Excerpt to read:
This repository contains a compression algorithm written by me (Michael Grigoryan). The algorithm is only able to compress and decompress text files and is not guaranteed to work with other file types.
The algorithm works best with repetitive texts.
Suppose you have this repetitive text:
Nory was a Catholic because her mother was a Catholic,
and Nory’s mother was a Catholic because her father
was a Catholic, and her father was a Catholic because
his mother was a Catholic, or had been.
Taken from https://thejohnfox.com/2021/08/17-fantastic-repetition-examples-in-literature/
As you can see the text is very repetitive. The compression algorithm will loop through all the lines and the words in them.
If a word is not present in the shared index and is used multiple times throughout the text body, the algorithm will append that word to the shared index. If the word is only used once, then it is added directly to the compressed file, without being added to the shared index.

Dataset entries:
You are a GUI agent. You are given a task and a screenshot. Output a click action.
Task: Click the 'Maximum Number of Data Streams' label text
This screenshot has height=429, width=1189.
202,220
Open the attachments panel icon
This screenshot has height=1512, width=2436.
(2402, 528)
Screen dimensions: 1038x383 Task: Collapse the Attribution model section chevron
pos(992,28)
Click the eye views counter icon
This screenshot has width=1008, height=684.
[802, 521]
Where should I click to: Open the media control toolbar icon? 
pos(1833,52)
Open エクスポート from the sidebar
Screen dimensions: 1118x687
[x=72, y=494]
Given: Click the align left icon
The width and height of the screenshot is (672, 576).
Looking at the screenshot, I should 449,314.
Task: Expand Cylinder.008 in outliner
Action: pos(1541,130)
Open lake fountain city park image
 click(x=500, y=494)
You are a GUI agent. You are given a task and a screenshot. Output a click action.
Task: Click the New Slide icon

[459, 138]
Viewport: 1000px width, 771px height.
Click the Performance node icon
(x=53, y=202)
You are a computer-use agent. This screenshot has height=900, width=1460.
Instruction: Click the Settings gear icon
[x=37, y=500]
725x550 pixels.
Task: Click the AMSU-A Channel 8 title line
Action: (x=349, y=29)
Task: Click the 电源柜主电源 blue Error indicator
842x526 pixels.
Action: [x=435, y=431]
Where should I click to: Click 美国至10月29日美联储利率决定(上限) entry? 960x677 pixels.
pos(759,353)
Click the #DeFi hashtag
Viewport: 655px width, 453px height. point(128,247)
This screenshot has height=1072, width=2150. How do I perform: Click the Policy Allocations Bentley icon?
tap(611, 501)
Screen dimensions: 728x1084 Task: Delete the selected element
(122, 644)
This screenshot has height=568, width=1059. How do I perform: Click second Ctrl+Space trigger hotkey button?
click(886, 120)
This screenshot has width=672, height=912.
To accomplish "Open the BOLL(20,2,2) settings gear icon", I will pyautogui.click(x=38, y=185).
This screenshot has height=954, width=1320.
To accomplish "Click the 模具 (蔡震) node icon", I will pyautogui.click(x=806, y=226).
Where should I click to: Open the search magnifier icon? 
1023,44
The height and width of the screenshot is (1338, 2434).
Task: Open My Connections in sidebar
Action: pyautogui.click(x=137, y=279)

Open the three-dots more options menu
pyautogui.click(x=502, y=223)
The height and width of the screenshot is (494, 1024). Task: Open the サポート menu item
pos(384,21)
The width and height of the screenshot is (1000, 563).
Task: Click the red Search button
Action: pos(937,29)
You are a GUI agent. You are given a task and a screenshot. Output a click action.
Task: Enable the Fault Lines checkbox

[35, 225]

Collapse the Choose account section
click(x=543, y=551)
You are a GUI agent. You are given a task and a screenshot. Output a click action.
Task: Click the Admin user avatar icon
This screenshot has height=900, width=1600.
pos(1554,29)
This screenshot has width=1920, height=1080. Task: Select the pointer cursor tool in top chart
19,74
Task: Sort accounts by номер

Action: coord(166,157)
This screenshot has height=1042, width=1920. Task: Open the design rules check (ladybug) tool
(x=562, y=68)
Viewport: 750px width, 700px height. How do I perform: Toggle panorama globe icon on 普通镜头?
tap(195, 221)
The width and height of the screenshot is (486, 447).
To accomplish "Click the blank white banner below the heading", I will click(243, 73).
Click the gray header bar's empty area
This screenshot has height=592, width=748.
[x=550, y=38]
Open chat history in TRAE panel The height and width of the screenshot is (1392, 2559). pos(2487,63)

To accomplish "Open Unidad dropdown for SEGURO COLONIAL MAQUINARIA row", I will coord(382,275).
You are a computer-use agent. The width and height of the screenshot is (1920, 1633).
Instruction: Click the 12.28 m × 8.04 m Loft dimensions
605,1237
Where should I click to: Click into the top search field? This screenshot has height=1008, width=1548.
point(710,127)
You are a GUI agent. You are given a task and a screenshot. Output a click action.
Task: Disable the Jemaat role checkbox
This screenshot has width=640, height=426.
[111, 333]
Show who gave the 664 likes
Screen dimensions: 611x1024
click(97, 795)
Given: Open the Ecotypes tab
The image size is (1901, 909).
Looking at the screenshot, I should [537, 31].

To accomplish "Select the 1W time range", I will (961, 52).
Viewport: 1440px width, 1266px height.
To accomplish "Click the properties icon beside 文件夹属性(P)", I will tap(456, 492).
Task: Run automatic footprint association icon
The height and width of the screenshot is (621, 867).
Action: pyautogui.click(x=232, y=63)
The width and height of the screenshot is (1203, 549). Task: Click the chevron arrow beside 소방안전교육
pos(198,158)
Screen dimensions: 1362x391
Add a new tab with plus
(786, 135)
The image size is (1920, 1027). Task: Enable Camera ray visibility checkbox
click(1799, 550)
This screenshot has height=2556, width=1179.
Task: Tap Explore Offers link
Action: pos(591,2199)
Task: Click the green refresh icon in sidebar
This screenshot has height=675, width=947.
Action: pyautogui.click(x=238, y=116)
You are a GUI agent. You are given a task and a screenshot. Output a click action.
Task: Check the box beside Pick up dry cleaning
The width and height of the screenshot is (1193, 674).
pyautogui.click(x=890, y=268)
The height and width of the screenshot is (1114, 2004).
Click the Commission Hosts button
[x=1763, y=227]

Tasks to perform:
• A. Repeat everything in the compression algorithm text from "The algorithm works" down to "or had been.", word for word.
• B. Write the next part of the compression algorithm text, starting right after its final sentence.

Expected answers:
• A.
The algorithm works best with repetitive texts.
Suppose you have this repetitive text:
Nory was a Catholic because her mother was a Catholic,
and Nory’s mother was a Catholic because her father
was a Catholic, and her father was a Catholic because
his mother was a Catholic, or had been.

• B.
After the compression the file will produce a compressed.mca
file which will have the following content:
["Nory","was","a","Catholic","because","her","mother","Catholic,","and","father","or"]
0 1 2 3 4 5 6 1 2 7
8 Nory’s 6 1 2 3 4 5 9
1 2 7 8 5 9 1 2 3 4
his 6 1 2 7 10 had been.
The first line of the output contains the shared index. If you attempt to decompress a file without this "header" the program will throw a corruption error.
You can start the program by running:
cargo run --release
after which you should get a prompt, asking you to choose an action:
select an option: (c)ompress/(d)ecompress:
Both, compression and decompression are supported. Compressing a
file will create a file named compressed.mca
and decompression
will output a file named decompressed.txt
.